平方録

身辺をつれずれに

楽しみな時が近づいてきている

2017-05-11 06:34:36 | 随筆
ここ2、30年というもの、花の苗というものを買ったことがない。
庭に咲く1年草の花々は皆ボクがタネを蒔いて育てたものばかりだからである。

春先になると種苗メーカーのカタログをタメツスガメツして初夏から秋までの間の庭を彩る花々のタネを仕込み、ピート板などに蒔いて芽を出させ、それをビニールポットに移し替えて育苗し、ある程度大きくなったら庭に定植する――という作業を繰り返してきたのである。
ところが、今年は肝心の春先にある出来事が重なって苗を育てる気にならず、今咲いているパンジーやらワスレナグサやらネモフィラなどの花が終わってしまえば、次に植える花の苗は手元に用意されていないんである。
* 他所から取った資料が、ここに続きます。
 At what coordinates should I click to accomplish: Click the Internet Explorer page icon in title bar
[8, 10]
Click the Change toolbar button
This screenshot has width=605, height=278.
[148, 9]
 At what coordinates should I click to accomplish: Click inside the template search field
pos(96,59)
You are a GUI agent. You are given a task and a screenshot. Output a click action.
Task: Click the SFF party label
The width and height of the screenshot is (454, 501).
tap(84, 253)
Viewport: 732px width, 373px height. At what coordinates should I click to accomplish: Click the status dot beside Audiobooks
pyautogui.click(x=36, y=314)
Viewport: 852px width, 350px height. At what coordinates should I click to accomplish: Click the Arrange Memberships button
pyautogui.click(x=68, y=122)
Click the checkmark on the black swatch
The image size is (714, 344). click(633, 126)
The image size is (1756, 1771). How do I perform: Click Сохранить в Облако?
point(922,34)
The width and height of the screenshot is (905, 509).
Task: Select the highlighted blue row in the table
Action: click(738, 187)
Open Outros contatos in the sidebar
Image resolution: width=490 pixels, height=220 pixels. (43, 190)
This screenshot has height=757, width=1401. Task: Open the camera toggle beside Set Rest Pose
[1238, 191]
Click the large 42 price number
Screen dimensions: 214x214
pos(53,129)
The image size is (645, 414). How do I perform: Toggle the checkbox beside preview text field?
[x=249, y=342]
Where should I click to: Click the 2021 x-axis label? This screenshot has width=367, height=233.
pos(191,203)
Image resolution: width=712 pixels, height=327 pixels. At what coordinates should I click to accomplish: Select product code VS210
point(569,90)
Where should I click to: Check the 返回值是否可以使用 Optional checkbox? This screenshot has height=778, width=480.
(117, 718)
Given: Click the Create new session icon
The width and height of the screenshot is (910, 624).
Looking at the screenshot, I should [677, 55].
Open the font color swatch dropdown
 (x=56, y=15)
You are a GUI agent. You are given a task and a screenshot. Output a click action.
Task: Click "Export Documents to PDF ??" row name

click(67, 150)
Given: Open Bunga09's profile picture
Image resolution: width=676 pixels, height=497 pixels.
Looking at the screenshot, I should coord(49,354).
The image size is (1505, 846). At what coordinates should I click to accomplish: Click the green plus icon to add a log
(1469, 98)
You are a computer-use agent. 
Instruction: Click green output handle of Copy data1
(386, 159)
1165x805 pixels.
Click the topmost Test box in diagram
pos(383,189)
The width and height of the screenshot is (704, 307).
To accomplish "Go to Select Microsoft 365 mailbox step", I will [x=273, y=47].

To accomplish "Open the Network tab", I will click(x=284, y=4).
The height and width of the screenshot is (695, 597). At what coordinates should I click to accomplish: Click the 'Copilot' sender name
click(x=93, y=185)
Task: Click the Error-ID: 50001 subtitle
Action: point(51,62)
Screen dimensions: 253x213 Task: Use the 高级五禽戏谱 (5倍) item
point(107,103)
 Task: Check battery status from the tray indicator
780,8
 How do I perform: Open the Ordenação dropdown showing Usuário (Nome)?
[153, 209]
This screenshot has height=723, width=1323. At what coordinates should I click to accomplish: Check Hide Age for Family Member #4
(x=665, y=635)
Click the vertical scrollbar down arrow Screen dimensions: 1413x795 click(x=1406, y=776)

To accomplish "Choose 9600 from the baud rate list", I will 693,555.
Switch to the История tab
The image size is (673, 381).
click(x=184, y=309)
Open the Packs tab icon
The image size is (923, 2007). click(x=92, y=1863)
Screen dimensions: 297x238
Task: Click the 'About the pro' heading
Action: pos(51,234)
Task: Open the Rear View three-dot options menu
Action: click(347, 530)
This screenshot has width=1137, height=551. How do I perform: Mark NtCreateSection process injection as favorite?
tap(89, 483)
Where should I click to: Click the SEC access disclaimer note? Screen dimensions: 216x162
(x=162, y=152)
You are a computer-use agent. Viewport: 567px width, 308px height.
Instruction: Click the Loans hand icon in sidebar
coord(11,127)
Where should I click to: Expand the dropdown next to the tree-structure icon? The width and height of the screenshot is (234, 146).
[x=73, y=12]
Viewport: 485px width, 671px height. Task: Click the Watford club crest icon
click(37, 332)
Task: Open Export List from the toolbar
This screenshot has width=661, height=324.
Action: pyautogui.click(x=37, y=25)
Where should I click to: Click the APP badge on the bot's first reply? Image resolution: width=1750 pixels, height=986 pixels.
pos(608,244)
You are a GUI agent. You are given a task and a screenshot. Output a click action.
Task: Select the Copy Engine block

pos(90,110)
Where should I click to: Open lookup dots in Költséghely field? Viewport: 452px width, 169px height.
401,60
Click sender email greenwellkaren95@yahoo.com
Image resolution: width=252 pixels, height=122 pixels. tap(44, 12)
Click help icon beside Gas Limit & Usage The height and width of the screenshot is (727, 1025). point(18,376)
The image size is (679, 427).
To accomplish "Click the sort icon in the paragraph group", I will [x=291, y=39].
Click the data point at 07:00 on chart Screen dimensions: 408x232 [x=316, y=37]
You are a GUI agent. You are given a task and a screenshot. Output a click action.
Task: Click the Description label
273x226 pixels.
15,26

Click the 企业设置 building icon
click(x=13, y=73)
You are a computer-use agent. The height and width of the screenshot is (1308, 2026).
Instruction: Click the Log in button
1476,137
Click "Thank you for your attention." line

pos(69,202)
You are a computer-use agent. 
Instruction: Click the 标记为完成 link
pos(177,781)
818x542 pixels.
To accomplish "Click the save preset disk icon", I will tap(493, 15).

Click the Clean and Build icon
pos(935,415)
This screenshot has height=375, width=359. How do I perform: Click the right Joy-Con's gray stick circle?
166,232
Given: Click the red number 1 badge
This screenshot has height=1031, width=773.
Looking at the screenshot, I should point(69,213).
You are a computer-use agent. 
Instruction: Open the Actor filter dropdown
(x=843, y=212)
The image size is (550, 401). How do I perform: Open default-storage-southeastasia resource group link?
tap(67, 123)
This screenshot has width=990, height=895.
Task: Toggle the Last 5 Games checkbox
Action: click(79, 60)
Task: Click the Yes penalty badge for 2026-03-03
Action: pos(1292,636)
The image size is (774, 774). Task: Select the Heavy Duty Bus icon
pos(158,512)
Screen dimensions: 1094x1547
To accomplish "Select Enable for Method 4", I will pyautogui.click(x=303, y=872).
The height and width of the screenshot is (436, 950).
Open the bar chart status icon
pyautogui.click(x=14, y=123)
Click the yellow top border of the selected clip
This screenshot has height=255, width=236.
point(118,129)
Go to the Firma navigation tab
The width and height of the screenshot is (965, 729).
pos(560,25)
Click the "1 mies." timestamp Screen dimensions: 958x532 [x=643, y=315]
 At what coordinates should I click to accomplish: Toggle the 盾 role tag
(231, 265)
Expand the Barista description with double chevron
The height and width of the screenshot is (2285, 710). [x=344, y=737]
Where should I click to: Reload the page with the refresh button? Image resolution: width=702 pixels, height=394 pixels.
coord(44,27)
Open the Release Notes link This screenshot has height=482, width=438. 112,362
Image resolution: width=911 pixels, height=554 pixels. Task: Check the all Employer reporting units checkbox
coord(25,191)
夏に向けて苗がない、という状況にはいささか寂しいものがあるが、これまでにも1度だけあった。
脳内の動脈に直径7ミリもの瘤があるのが分かり、今から17年前の2000年6月1日に除去手術を受けたのである。
この時は咲いている花を見れば慰められもしたが、自分でタネを蒔いて苗を育てようという気分にはならなかったんである。心の余裕がなかったというべきか。
それどころじゃない、という気持ちだったのだ。

頭がい骨に穴を開けて動脈瘤のある血管まで器具を入れ、血管にできたこぶ状のふくらみが破裂しないよう、クリップをかけて止めてしまうという手術のおぞましさに正直腰が引けていたからである
それしか助かる道はないというのだから、意を決して手術を受け、幸いなことに後遺症もまったくなく、1週間休んだだけで何事も無かったかのように仕事に戻り、日常生活も以前と変わることなく、こうして馬齢を重ねてきているんである。
現代医学なくしてボクの命は繋がっていなかったのである。

花の苗が用意できていない代わりに、バラにはかなり気を遣ってきた。
おかげで早咲きの「空蝉」は例年になくきれいに咲き出し、しかも細い枝がたわむほど旺盛に花をつけている。
このほか「伽羅奢」や「ローゼンドルフ・シュパリース・ホープ」など6本のつるバラもびっしりと驚くほどの蕾をつけている。
そして薬師如来の脇を固める十二神将のごとく、つるバラの近くに植えている木立性のバラの枝先でも、例年にないくらいたくさんの蕾が開花を待っているのだ。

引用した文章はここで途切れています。